Work to complete =
Using the records below, transcribe word for word the stretch from the line that contains "This screenshot has height=387, width=641." through the line that contains "Click EU size", both end lines included, and nothing else.

Excerpted data =

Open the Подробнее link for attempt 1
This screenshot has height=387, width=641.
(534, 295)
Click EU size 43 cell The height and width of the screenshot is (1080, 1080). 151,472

==

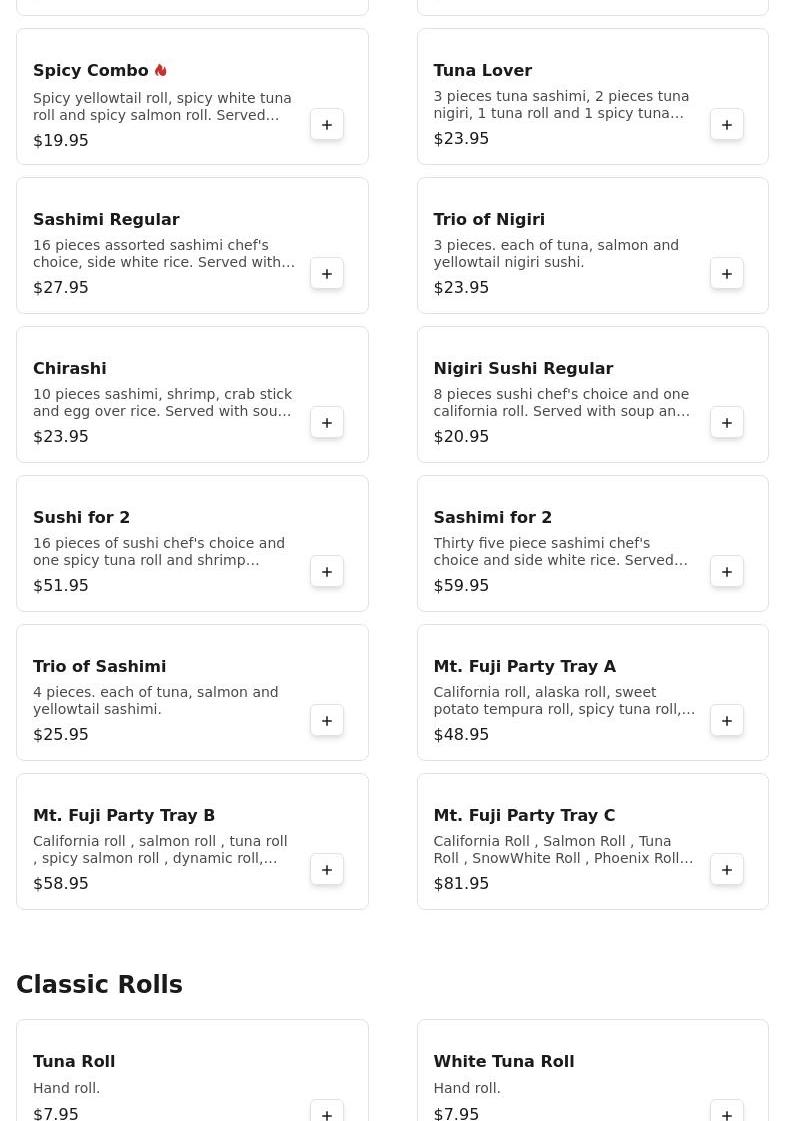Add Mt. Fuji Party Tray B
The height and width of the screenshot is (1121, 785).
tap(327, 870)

* * *

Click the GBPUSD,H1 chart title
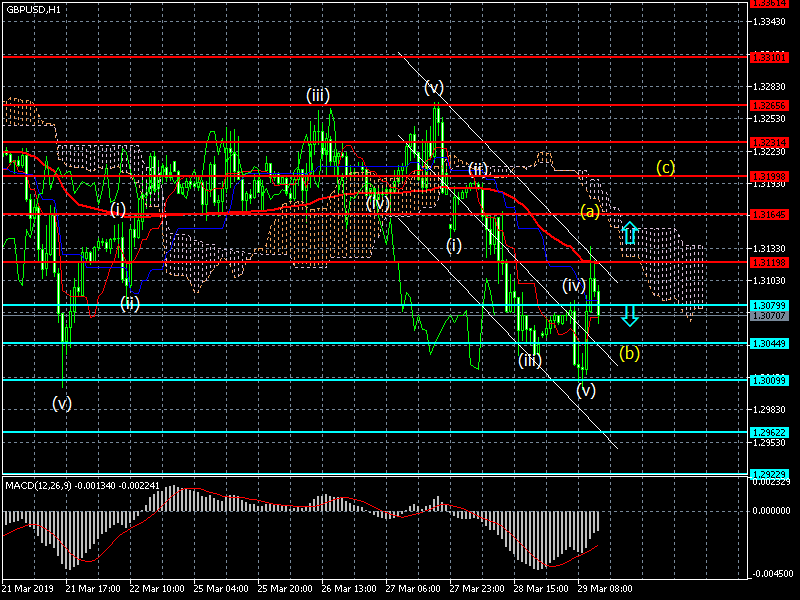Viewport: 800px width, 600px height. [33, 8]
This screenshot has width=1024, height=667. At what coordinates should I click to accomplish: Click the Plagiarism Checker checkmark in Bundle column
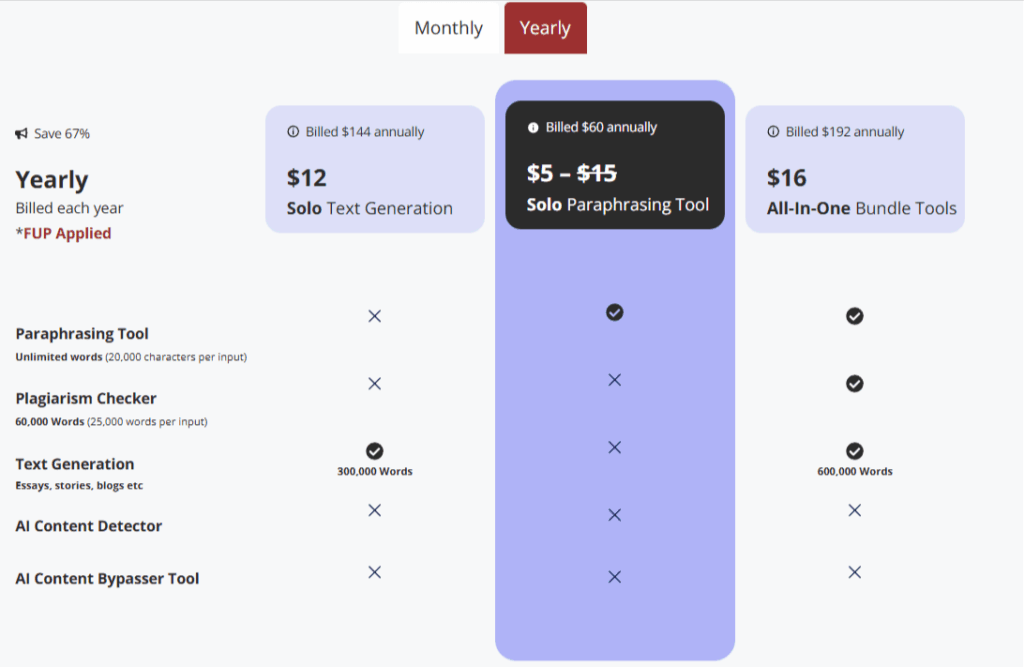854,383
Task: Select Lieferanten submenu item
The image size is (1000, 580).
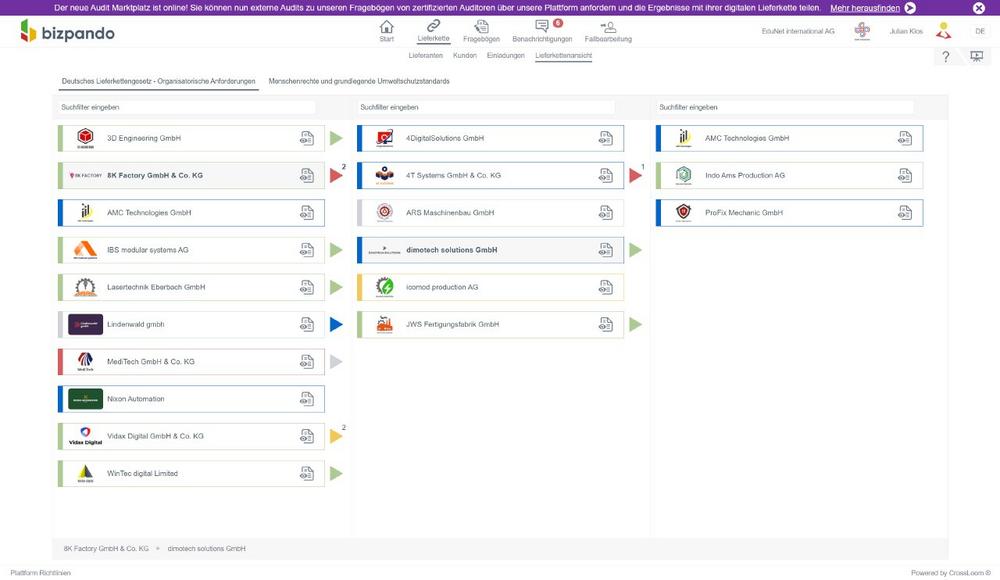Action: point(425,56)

Response below =
This screenshot has height=387, width=641.
(534, 295)
Click EU size 43 cell The height and width of the screenshot is (1080, 1080). 151,472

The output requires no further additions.